Not everyone will need to repay overpayments. The American Rescue Plan contemplates this by providing a “safe harbor” for lower- and moderate-income taxpayers.  If individuals making less than $40,000 ($60,000 for couples filing jointly) receive an overpayment of the credit, they will not need to repay the amount, nor will it be garnished from wages.
- While the 2020 credit was partially refundable, the 2021 CTC is fully refundable, meaning the credit is refunded to the taxpayer, even if they have no tax liability. 
Is the Child Tax Credit Subject to Offsets?

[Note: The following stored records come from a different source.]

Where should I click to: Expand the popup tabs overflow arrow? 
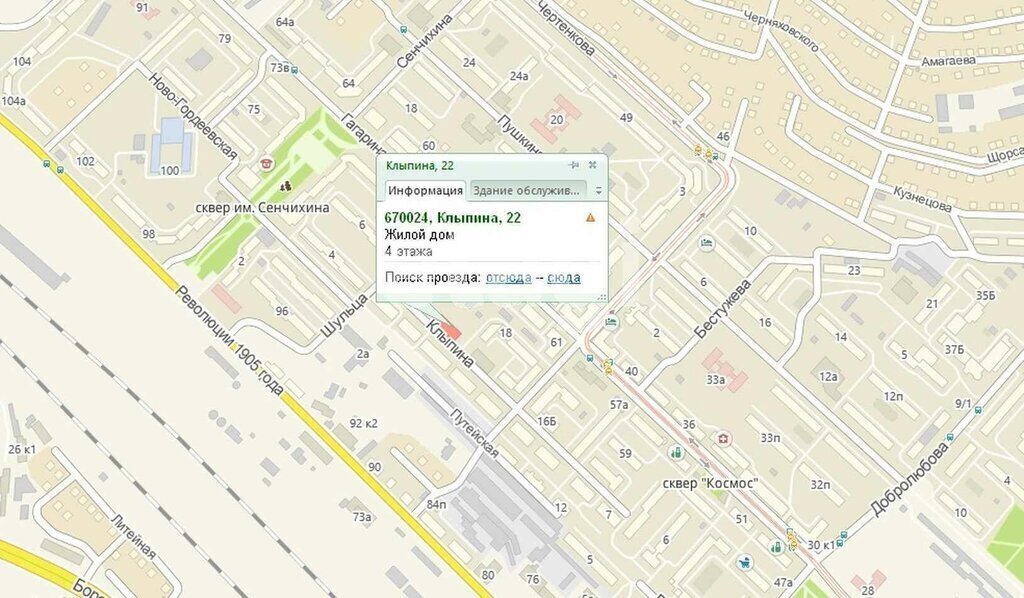(x=598, y=190)
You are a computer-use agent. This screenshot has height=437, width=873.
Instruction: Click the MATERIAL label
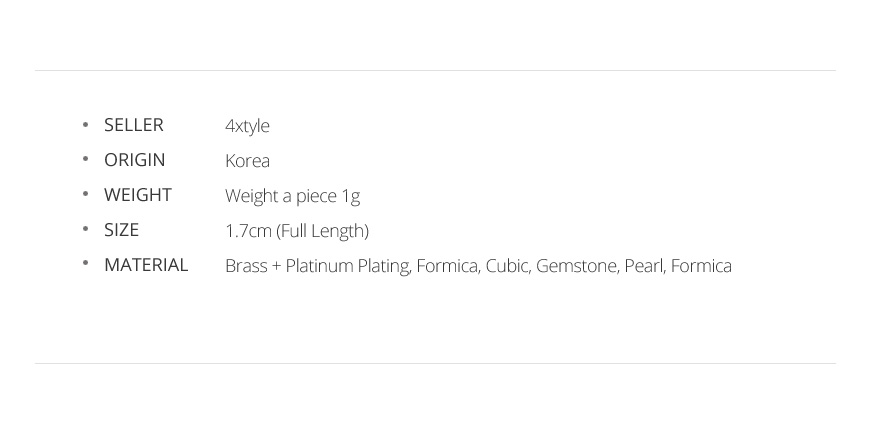point(146,265)
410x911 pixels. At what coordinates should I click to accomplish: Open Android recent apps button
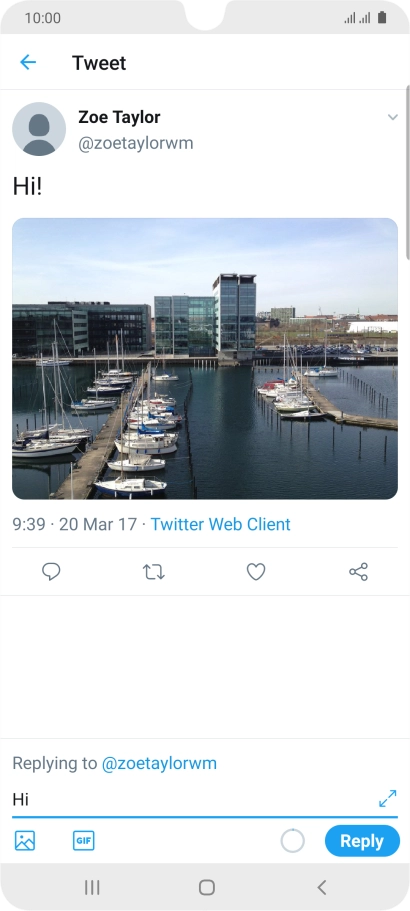click(92, 887)
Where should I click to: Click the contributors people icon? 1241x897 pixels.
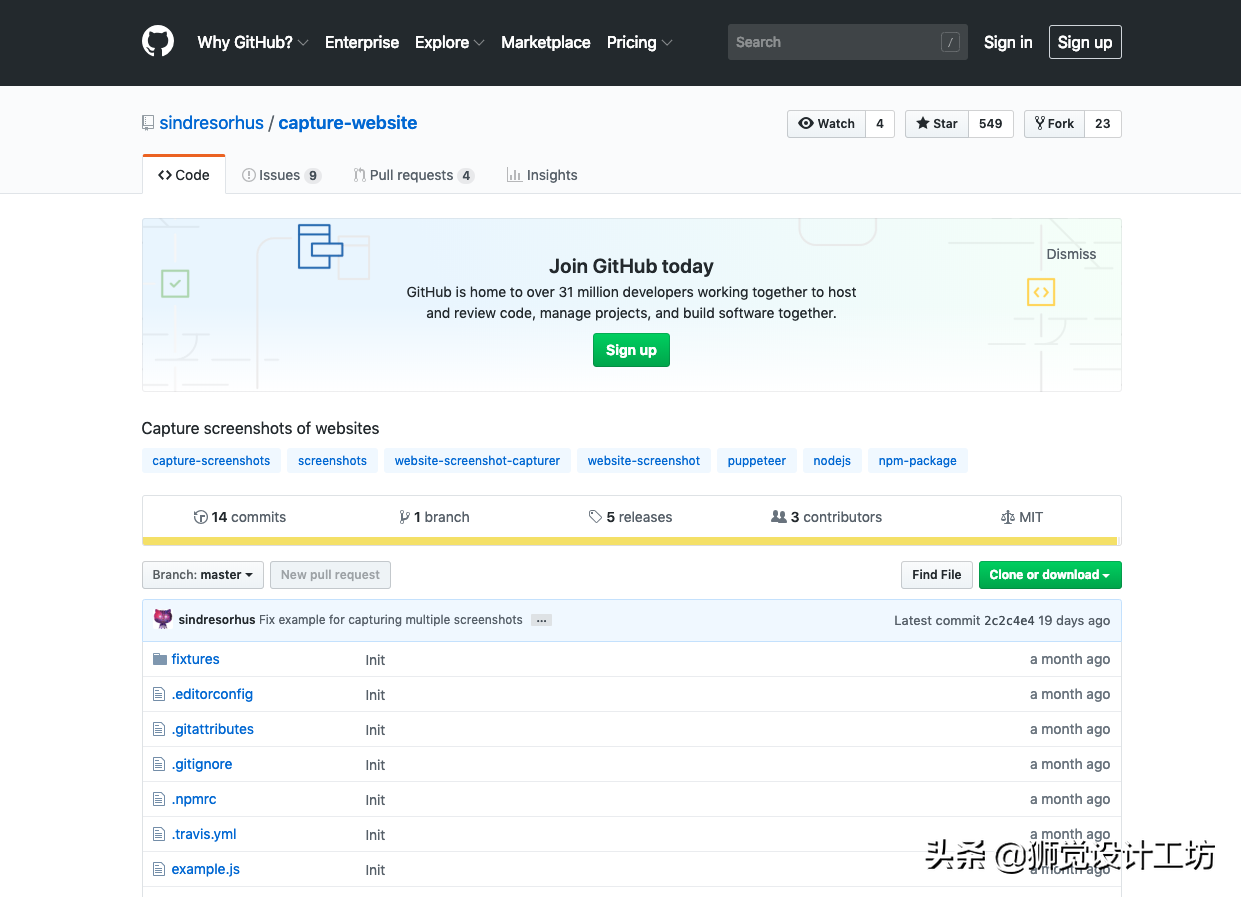click(778, 517)
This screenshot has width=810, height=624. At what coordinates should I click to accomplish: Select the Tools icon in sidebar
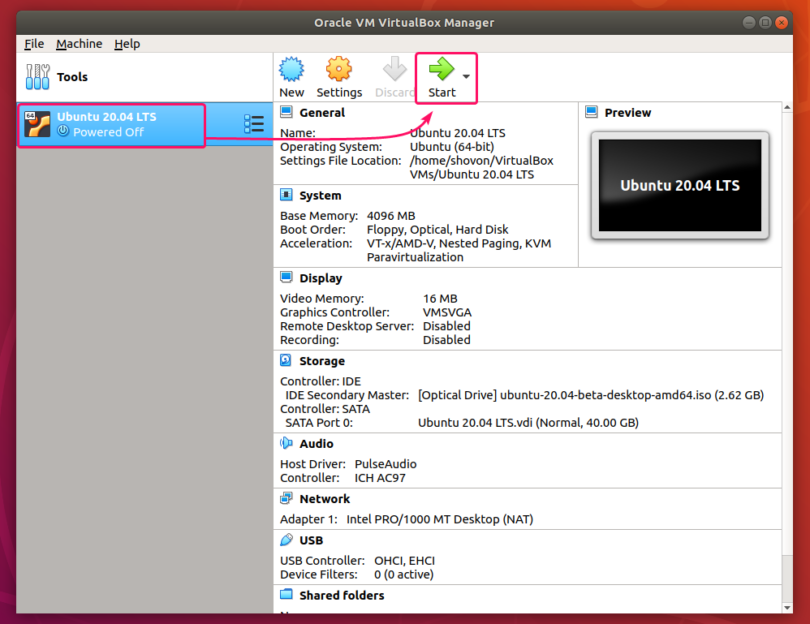[38, 77]
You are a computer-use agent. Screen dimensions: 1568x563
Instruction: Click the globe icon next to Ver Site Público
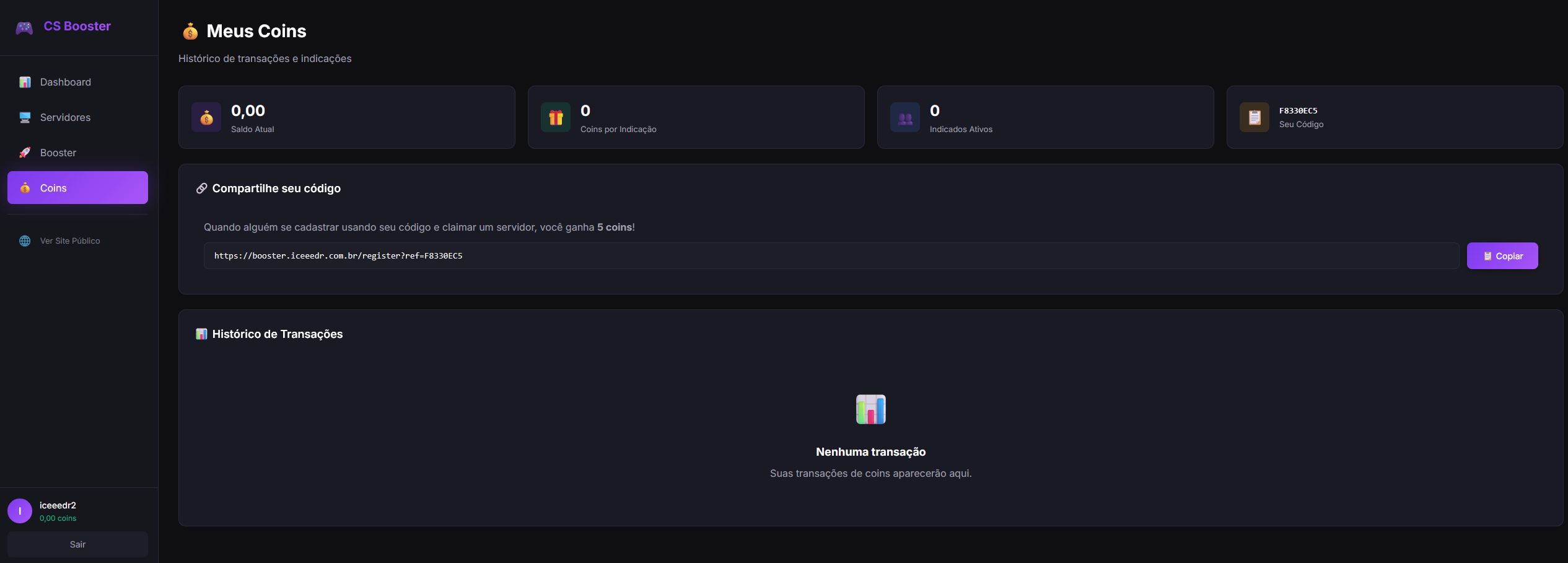(25, 241)
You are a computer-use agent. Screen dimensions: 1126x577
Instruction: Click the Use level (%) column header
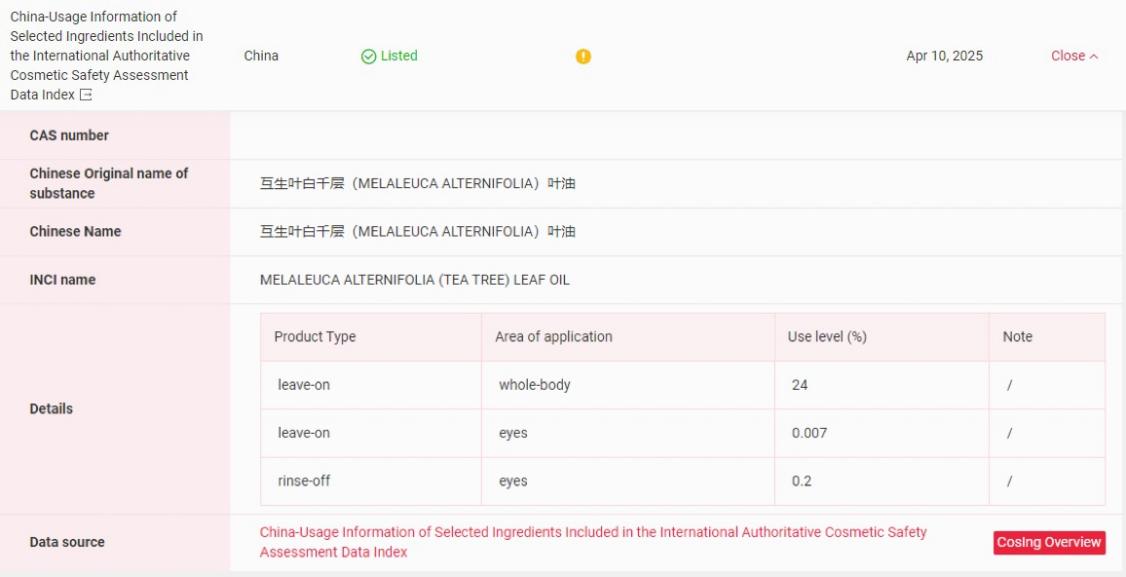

Advance payments made under these new rules are not subject to offset for past-due child support, federal tax debts, state tax debts, and collection of unemployment compensation debts. However, the amount claimed on the taxpayer’s 2021 return as a refund would generally be subject to offset.  Although the advance monthly payments can’t be offset, the same rules don’t apply to a tax refund applicable to the Child Tax Credit taken when you file your return next year.
For example, if a parent’s actual 2021 child credits exceed the monthly payments they received, the difference may be refundable but can also be offset by back taxes, past-due child support, etc. 
Complications for Divorced or Divorcing Parents
The IRS will automatically assign the 2021 CTC to the parent who claimed the child or children on their 2020 tax return. This may be problematic if the parents alternate the tax benefits in even and odd years. In this circumstance, the parent who claimed the child(ren) will receive the tax benefit two years in a row because the monies deposited into their account are considered the tax benefit for 2021.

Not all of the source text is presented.